Researchers from ML Foundations have recently unveiled Gelato-30B-A3B, an advanced grounding model aimed at improving AI agents’ abilities to locate and interact with specific elements on graphical user interfaces (GUIs) using natural language instructions. This innovative model, trained on the Click 100k dataset, shows remarkable improvements in accuracy compared to its predecessors, such as GTA1-32B and larger vision-language models like Qwen3-VL-235B-A22B-Instruct.
Understanding the Target Audience
The primary audience for Gelato-30B-A3B encompasses:
- AI researchers and developers interested in cutting-edge grounding models.
- Business managers looking to implement AI solutions for GUI tasks.
- Technical teams aiming to enhance user interactions with software applications.
Key pain points for this audience include:
- Challenges in achieving reliable AI interactions across diverse graphical user interfaces.
- Difficulties in integrating AI models into existing workflows.
- The need for improved accuracy in AI-driven tasks to boost productivity.
Their goals typically involve:
- Implementing AI solutions that can accurately interpret user commands.
- Reducing the time and effort needed for software navigation.
- Enhancing the user experience through seamless AI interactions.
The audience is likely to be interested in:
- Recent advancements in AI and machine learning.
- Practical applications of AI in business settings.
- Data-driven insights into user behavior and software usage.
What Gelato-30B-A3B Does in an Agent Stack
Gelato-30B-A3B is a 31 billion parameter model that refines Qwen3-VL-30B-A3B Instruct using a mixture of experts architecture. It processes screenshots along with textual instructions to produce precise click coordinates as output. Acting as a modular grounding component, Gelato allows a planner model, such as GPT-5, to determine high-level actions while utilizing Gelato for accurate click resolutions across various operating systems and applications.
Click 100k: A Targeted Dataset for GUI Grounding
The backbone of Gelato-30B-A3B is the Click 100k dataset, which pairs computer screen images with natural language instructions, bounding boxes for target elements, image dimensions, and normalized bounding boxes. Each sample is structured as a low-level command, such as “tap on the element between Background and Notifications options,” with precise regions defined.
This dataset is meticulously constructed by filtering and unifying multiple public sources, including:
- ShowUI
- AutoGUI
- PC Agent E
- WaveUI
- OS Atlas
- UGround
- PixMo Points
- SeeClick
- UI VISION
- JEDI subset focusing on spreadsheet and text cell manipulation
Each source contributes a maximum of 50,000 samples, all mapped into a shared schema. The research team employs a rigorous filtering pipeline to ensure data quality, including only relevant and accurate samples.

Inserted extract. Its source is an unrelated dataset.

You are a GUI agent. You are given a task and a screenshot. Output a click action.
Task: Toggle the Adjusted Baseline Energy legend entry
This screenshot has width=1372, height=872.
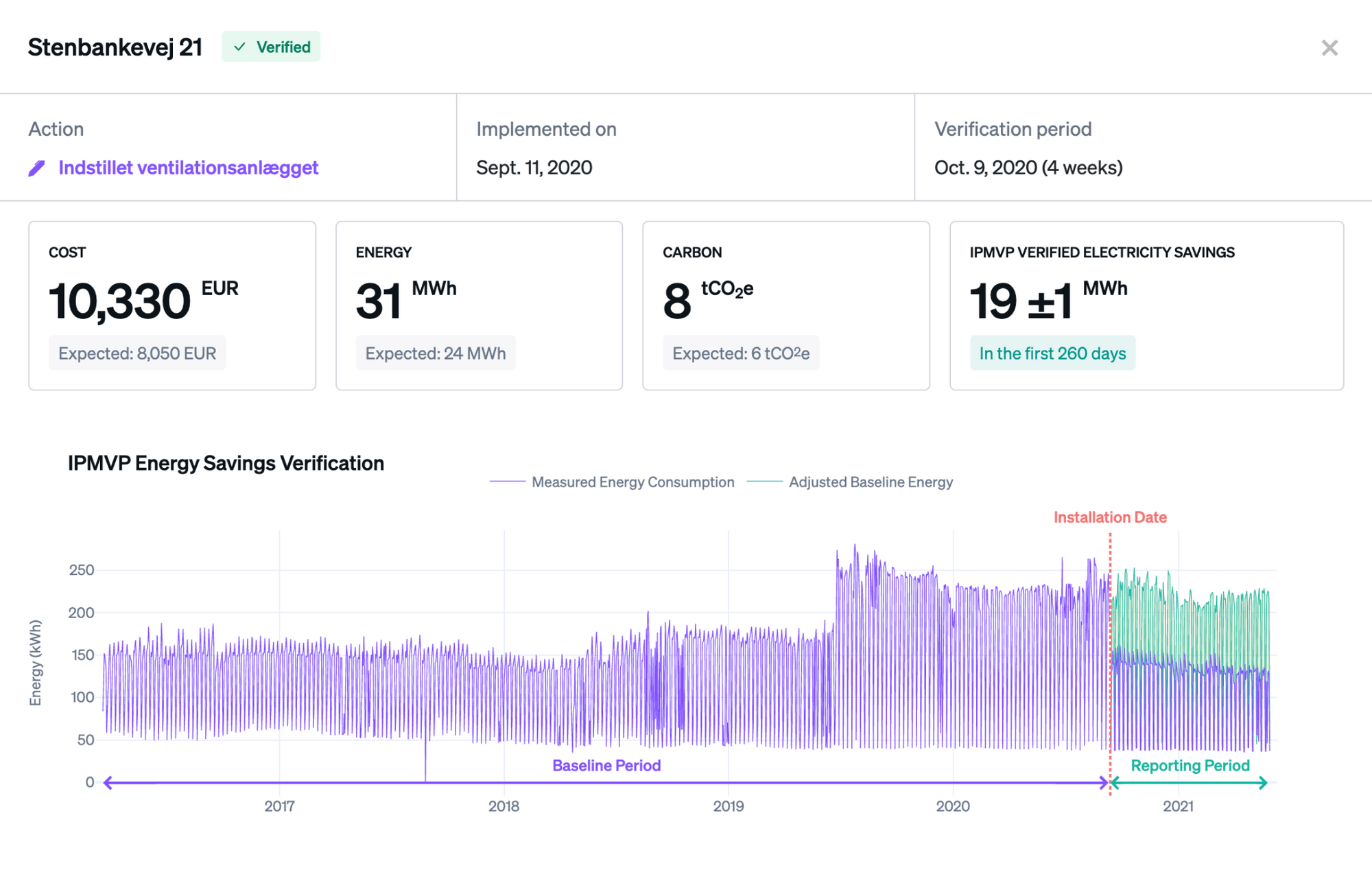pyautogui.click(x=870, y=482)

GRPO Training on Top of Qwen3 VL
Gelato-30B-A3B utilizes GRPO, a reinforcement learning algorithm, to enhance its training. The model initializes from Qwen3 VL 30B A3B Instruct and undergoes 100 reinforcement learning steps on 32 A100 GPUs with 40 GB memory. Performance benchmarks indicate the following accuracy rates:
- 63.88% on ScreenSpot Pro
- 67.19% on OS World G
- 73.40% on OS World G Refined
By implementing a simple refusal prompting strategy, scores improve further, raising OS World G results to:
- 69.15% on OS World G
- 74.65% on OS World G Refined
End-to-End Agent Results on OS World
When integrated into the GTA1.5 agent framework, Gelato-30B-A3B showcases improved performance in real-world tasks. In this setup, GPT-5 acts as the planner, while Gelato provides grounding, achieving:
- 58.71% automated success rate on OS World tasks
- 61.85% success rate under human evaluation
Key Takeaways
Gelato-30B-A3B sets a new standard for GUI grounding models, outperforming previous models like GTA1-32B and larger vision-language models. Its training on the Click 100k dataset, combined with a GRPO reinforcement learning approach, significantly enhances grounding accuracy and overall agent performance. For further exploration, visit the GitHub repository for tutorials, codes, and notebooks.
FAQs
- What is Gelato-30B-A3B? Gelato-30B-A3B is a grounding model designed to improve AI agents’ ability to find and interact with GUI elements based on natural language instructions.
- How does Gelato-30B-A3B improve accuracy? It uses a combination of a specialized dataset (Click 100k) and reinforcement learning techniques to enhance its performance.
- What is the Click 100k dataset? It is a dataset that pairs images of computer screens with natural language commands, providing the necessary training data for the model.
- Who can benefit from Gelato-30B-A3B? AI researchers, business managers, and technical teams focused on improving user interactions with software can all benefit from this model.
- What are the potential applications of this model? It can be used in various applications, including software navigation, automated user interface interactions, and enhancing user experience across platforms.